Collection entries:

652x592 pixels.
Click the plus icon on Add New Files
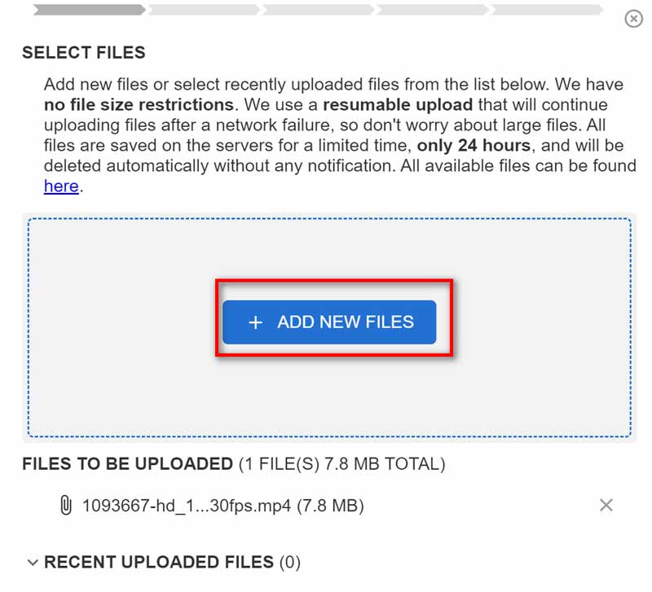click(255, 322)
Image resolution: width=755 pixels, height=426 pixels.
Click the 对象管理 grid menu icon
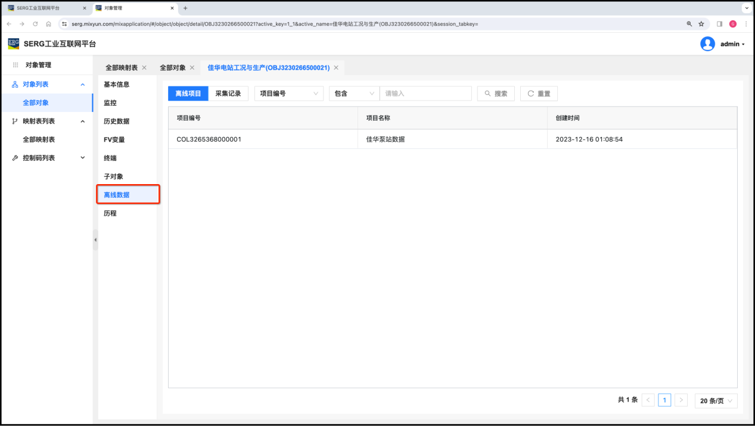click(15, 65)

◆ **Aim**: Copy every line of the data above word for word, but leave out the pictures.

◆ **Full solution**:
652x592 pixels.
Click the plus icon on Add New Files
click(255, 322)
Image resolution: width=755 pixels, height=426 pixels.
Click the 对象管理 grid menu icon
click(15, 65)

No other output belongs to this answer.